* **DATASET**:
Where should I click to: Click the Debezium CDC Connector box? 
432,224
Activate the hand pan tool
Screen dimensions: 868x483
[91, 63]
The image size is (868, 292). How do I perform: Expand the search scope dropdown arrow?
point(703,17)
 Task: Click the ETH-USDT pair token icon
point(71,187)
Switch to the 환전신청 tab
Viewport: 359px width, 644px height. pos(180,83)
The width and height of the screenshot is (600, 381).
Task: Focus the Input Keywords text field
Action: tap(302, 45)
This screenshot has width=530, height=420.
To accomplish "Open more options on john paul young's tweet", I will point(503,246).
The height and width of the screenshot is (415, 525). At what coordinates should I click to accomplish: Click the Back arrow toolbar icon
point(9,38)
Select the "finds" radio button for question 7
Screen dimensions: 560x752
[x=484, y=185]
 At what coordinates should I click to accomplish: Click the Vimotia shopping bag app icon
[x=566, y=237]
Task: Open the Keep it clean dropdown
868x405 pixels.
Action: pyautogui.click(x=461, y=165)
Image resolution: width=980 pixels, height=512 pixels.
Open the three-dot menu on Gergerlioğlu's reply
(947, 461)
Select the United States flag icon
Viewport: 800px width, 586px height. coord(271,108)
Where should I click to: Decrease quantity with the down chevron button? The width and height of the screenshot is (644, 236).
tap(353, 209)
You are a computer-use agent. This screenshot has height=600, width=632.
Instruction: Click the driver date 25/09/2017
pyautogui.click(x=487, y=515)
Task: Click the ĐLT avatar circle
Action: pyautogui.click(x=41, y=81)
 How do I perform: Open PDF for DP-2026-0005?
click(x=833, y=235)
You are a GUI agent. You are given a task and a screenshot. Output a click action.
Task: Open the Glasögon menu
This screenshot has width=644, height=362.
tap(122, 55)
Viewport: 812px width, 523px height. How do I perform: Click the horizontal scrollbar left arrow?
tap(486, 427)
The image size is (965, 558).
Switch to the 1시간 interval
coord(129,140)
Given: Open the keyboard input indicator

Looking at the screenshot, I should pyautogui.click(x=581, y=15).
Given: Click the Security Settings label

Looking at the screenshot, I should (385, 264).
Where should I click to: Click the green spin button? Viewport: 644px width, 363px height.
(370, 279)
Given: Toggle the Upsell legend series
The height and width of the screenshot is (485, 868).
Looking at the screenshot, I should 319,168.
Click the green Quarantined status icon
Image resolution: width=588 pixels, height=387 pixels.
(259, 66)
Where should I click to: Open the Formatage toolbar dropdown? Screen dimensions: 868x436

* **ASSIGNED TASK**:
Transcribe the full listing exactly, keeping every word as it is.

* **TASK RESULT**:
Where should I click to: Click the Debezium CDC Connector box? 
432,224
Activate the hand pan tool
Screen dimensions: 868x483
[91, 63]
The image size is (868, 292). How do I perform: Expand the search scope dropdown arrow?
point(703,17)
 Task: Click the ETH-USDT pair token icon
point(71,187)
Switch to the 환전신청 tab
Viewport: 359px width, 644px height. pos(180,83)
The width and height of the screenshot is (600, 381).
Task: Focus the Input Keywords text field
Action: tap(302, 45)
This screenshot has width=530, height=420.
To accomplish "Open more options on john paul young's tweet", I will point(503,246).
The height and width of the screenshot is (415, 525). At what coordinates should I click to accomplish: Click the Back arrow toolbar icon
point(9,38)
Select the "finds" radio button for question 7
Screen dimensions: 560x752
[x=484, y=185]
 At what coordinates should I click to accomplish: Click the Vimotia shopping bag app icon
[x=566, y=237]
Task: Open the Keep it clean dropdown
868x405 pixels.
Action: pyautogui.click(x=461, y=165)
Image resolution: width=980 pixels, height=512 pixels.
Open the three-dot menu on Gergerlioğlu's reply
(947, 461)
Select the United States flag icon
Viewport: 800px width, 586px height. coord(271,108)
Where should I click to: Decrease quantity with the down chevron button? The width and height of the screenshot is (644, 236).
tap(353, 209)
You are a computer-use agent. This screenshot has height=600, width=632.
Instruction: Click the driver date 25/09/2017
pyautogui.click(x=487, y=515)
Task: Click the ĐLT avatar circle
Action: pyautogui.click(x=41, y=81)
 How do I perform: Open PDF for DP-2026-0005?
click(x=833, y=235)
You are a GUI agent. You are given a task and a screenshot. Output a click action.
Task: Open the Glasögon menu
This screenshot has width=644, height=362.
tap(122, 55)
Viewport: 812px width, 523px height. How do I perform: Click the horizontal scrollbar left arrow?
tap(486, 427)
The image size is (965, 558).
Switch to the 1시간 interval
coord(129,140)
Given: Open the keyboard input indicator

Looking at the screenshot, I should pyautogui.click(x=581, y=15).
Given: Click the Security Settings label

Looking at the screenshot, I should (385, 264).
Where should I click to: Click the green spin button? Viewport: 644px width, 363px height.
(370, 279)
Given: Toggle the Upsell legend series
The height and width of the screenshot is (485, 868).
Looking at the screenshot, I should 319,168.
Click the green Quarantined status icon
Image resolution: width=588 pixels, height=387 pixels.
(259, 66)
Where should I click to: Open the Formatage toolbar dropdown? Screen dimensions: 868x436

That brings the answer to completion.